RAW macrophages were seeded at 2.5 × 105 cells per well in 24-well tissue culture plates 16–24 h before use. Stationary-phase bacterial cultures were used for infecting RAW cells. Bacteria were cultured overnight at 37°C with shaking and then opsonized in PBS containing 20% human serum for 20 min at 37°C. Bacteria were then washed three times with PBS, resuspended in DMEM containing 10% FBS and added to cells at an moi of ≈10:1. Cultures were centrifuged at 1000 g for 5 min at 4°C to promote bacterial contact with macrophages. Infected cultures were then incubated at 37°C for 20 min, washed three times with PBS and then incubated in growth medium containing gentamicin (100 µg ml−1). The gentamicin concentration was subsequently decreased to 10 µg ml−1 after 2 h. Intracellular bacteria were enumerated as above for Hela cells. Fold replication of intracellular bacteria was determined by dividing the number of bacteria recovered at 21 h by the number recovered 2 h post infection. The average ± the standard deviation for these experiments is presented.
Cells were fixed in 2.5% paraformaldehyde in PBS pH 7.2 for 10 min at 37°C. Fixed cells were washed twice with PBS and permeabilized/blocked by treatment with 0.2% saponin (Calbiochem) in PBS containing 10% normal goat serum (SS-PBS) for 1–16 h. Primary and secondary antibodies were overlaid on coverslips in SS-PBS for 1–2 h, followed by three washes with PBS. Coverslips were mounted onto 1 mm glass sides using Mowiol (Aldrich). Samples were analysed using a Zeiss Axiovert microscope (63× objective). Confocal sections were assembled into flat projections using Zeiss LSM software, imported into Adobe Photoshop in RGB format and assembled in Adobe Illustrator for labelling.

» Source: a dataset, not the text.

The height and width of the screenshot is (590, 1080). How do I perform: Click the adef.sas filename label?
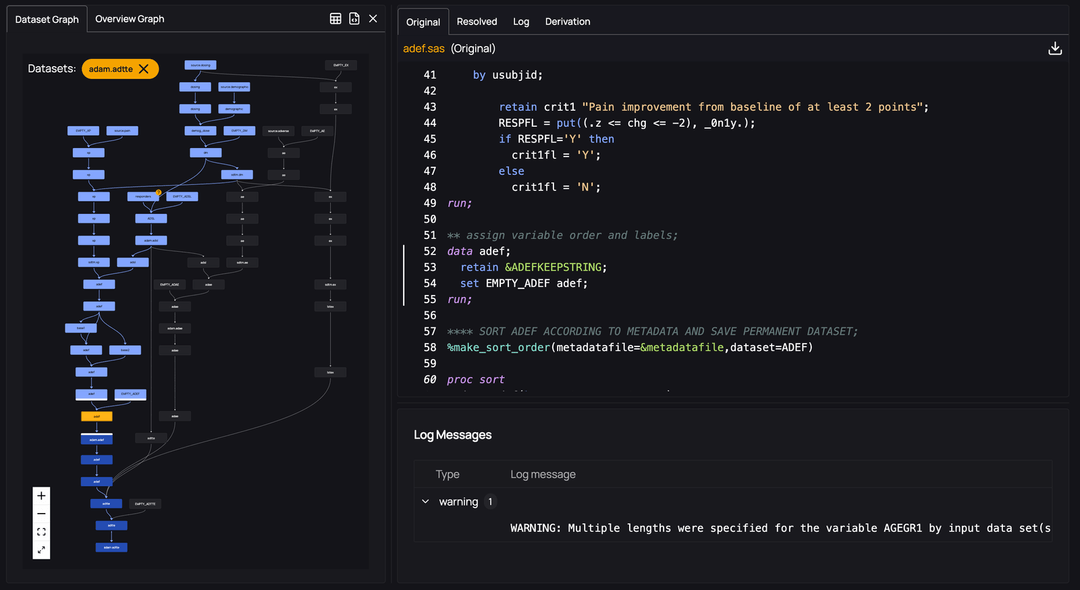(x=424, y=47)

Rabbit polyclonal antibodies to human LAMP-2 were generously provided by Dr M. Fukuda, La Jolla Cancer Research Foundation, USA (Carlsson et al., 1988). Murine monoclonal anti-human LAMP-1 antibodies (clone H4A3) developed by T. August were obtained from the Developmental Studies Hybridoma Bank under the auspices of the NICHD and maintained by The University of Iowa, Department of Biological Sciences, Iowa City, IA. Rabbit polyclonal antibodies to S. Typhimurium were obtained from Difco. Mouse monoclonal antibodies to the HA epitope tag (MMS-101R; Covance) were used at a final dilution of 1:1000 for immunofluorescence, after removal of non-specific cross reactivity by incubation with an acetone powder from HeLa cells. Secondary antibodies used were: Alexa 488-conjugated donkey anti-rabbit IgG, Alexa 488-conjugated goat anti-murine IgG, Alexa 568-conjugated donkey anti-rabbit IgG and Alexa 568-conjugated goat anti-murine IgG, all from Molecular Probes. Cy5-conjugated donkey anti-rabbit IgG was from Jackson Immunoresearch Laboratories.

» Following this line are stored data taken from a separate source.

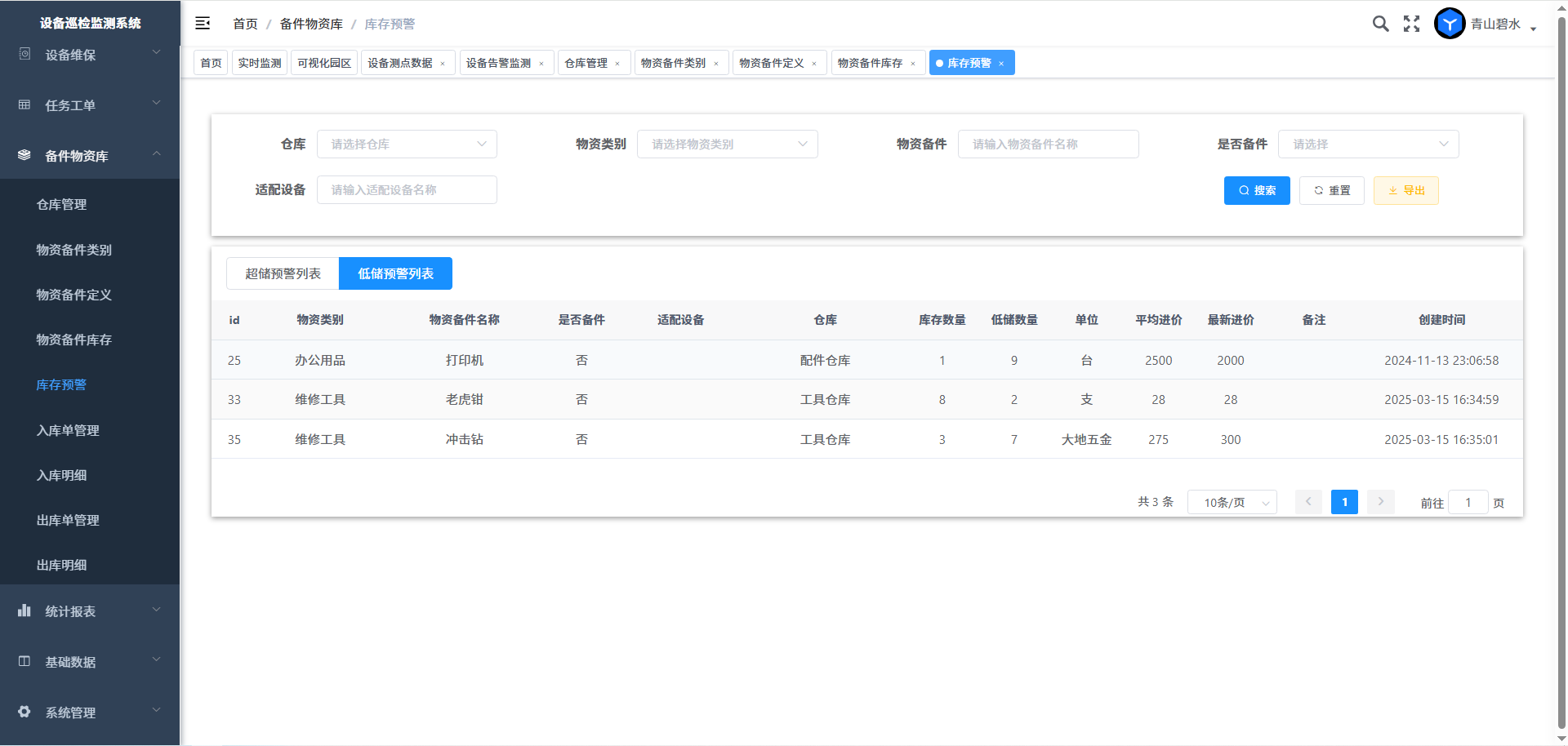Viewport: 1568px width, 746px height.
Task: Click the 统计报表 bar chart icon
Action: 24,611
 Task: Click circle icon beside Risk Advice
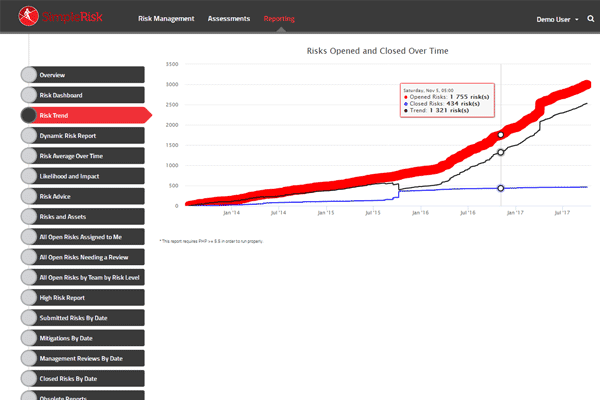29,196
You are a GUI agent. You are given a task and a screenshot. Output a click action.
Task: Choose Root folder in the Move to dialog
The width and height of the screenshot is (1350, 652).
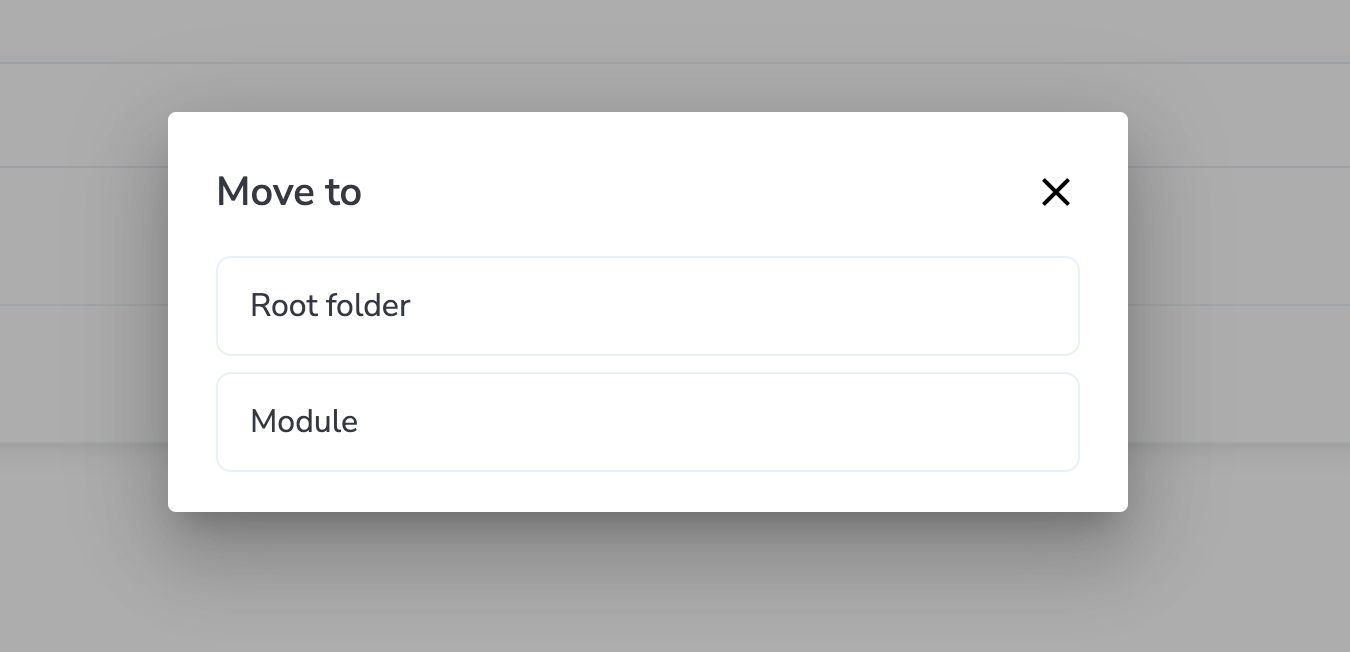648,306
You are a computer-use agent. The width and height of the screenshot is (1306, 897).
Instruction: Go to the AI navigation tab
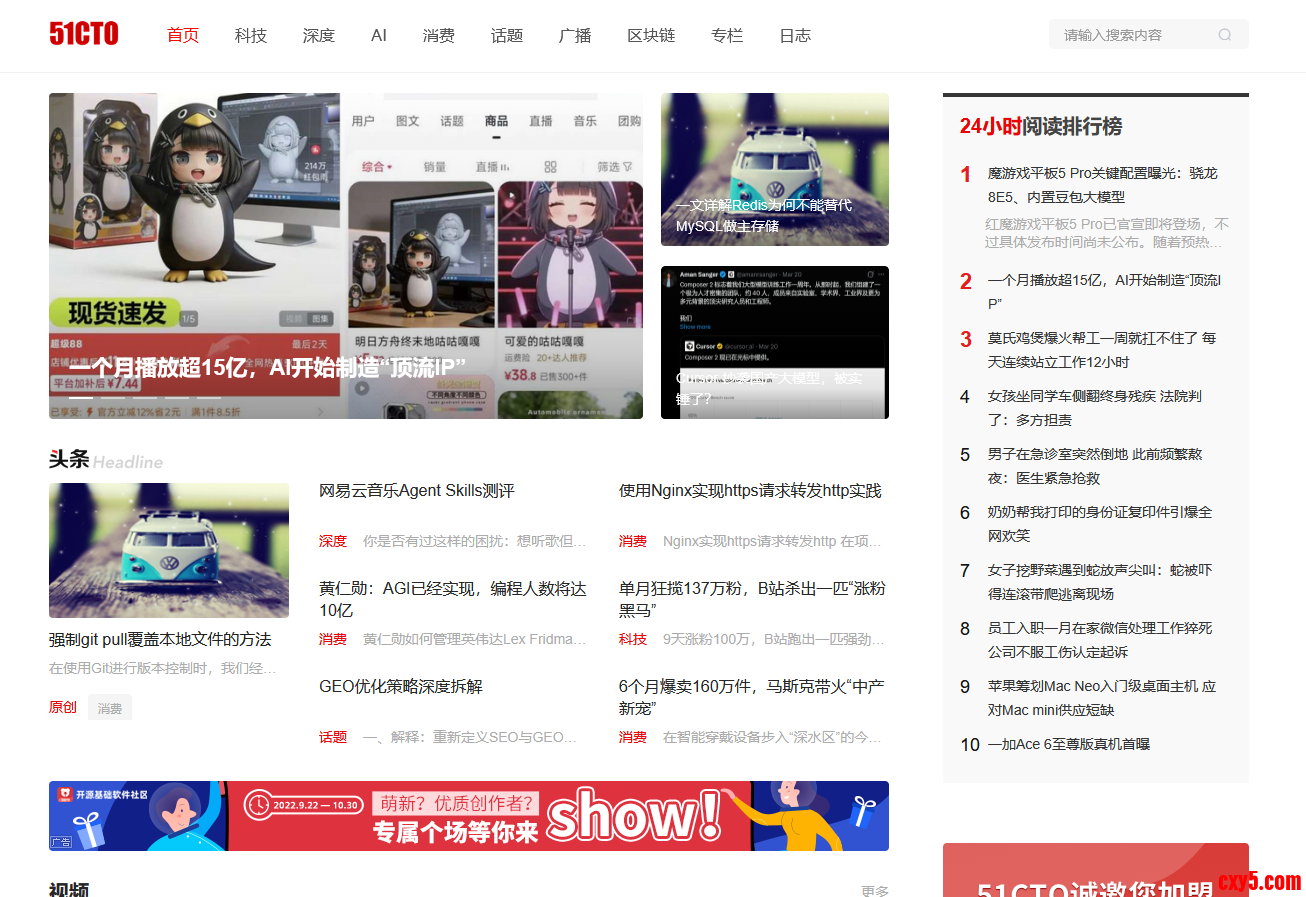(379, 36)
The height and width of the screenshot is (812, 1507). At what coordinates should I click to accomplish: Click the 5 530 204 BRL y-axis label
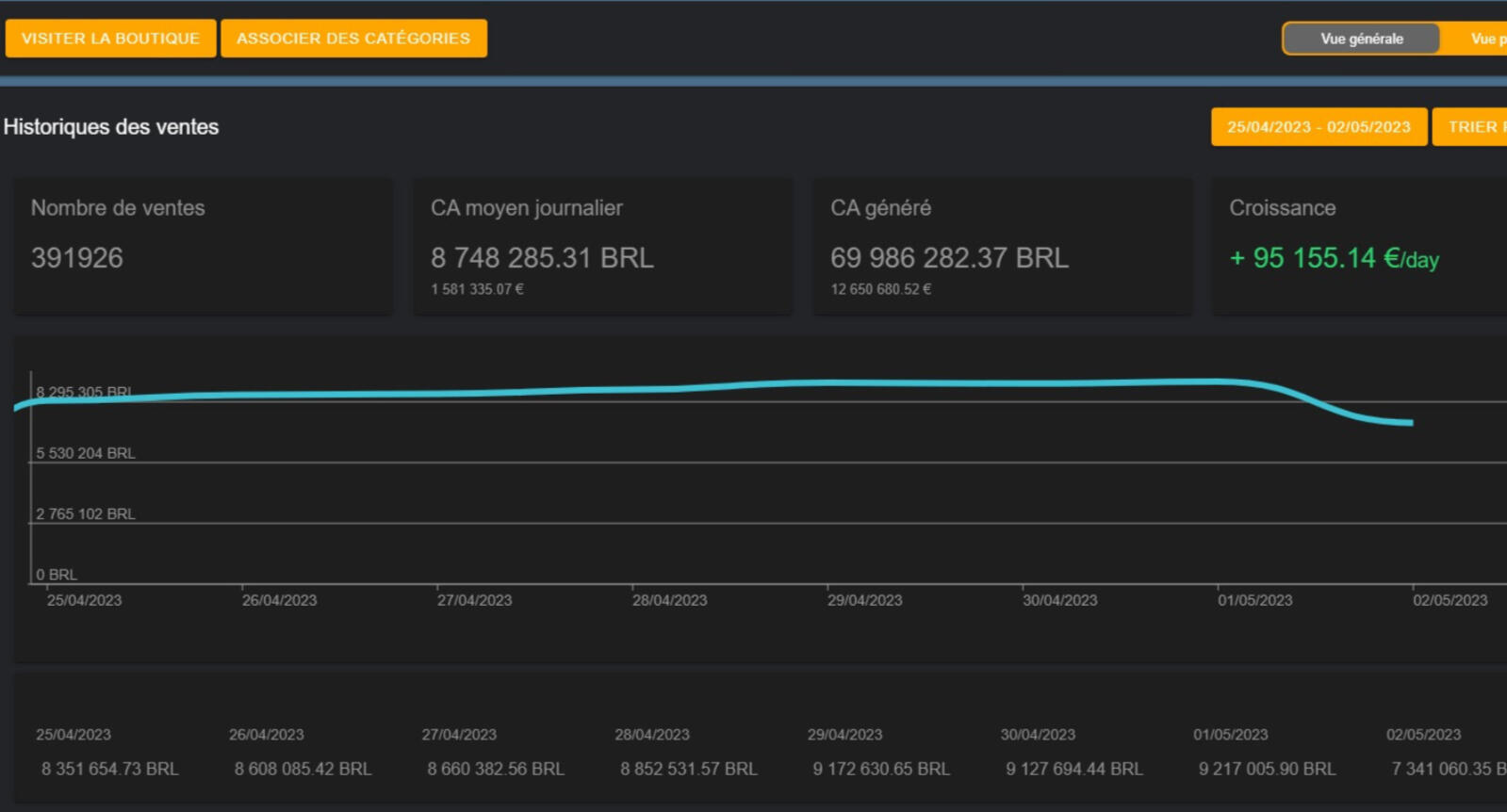pyautogui.click(x=86, y=453)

The authors wish to thank Mike Woodside of the Cell Biology Imaging Facility, Hospital for Sick Children for assistance with confocal microscopy. This work was supported by grants (to B.B.F. and J.H.B.) and a postdoctoral fellowship (to J.H.B.) from the Canadian Institutes of Health Research. B.B.F. is an International Research Scholar of the Howard Hughes Medical Institute, a Distinguished Investigator of the Canadian Institutes for Health Research and the Peter Wall Distinguished Professor. J.H.B. is the recipient of a New Investigator Award from the Canadian Institutes of Health Research. Infrastructure for the Brumell Laboratory was provided by a New Opportunities Fund from the Canadian Foundation for Innovation and the Ontario Innovation Trust. O.W.R. was supported by NRSA Fellowship ♯F32 AI 054050 from the National Institutes of Health. Work in J.E.G.’s laboratory was supported by Public Health Service Grant ♯AI30492 and ♯AI055472 from the National Institutes of Health.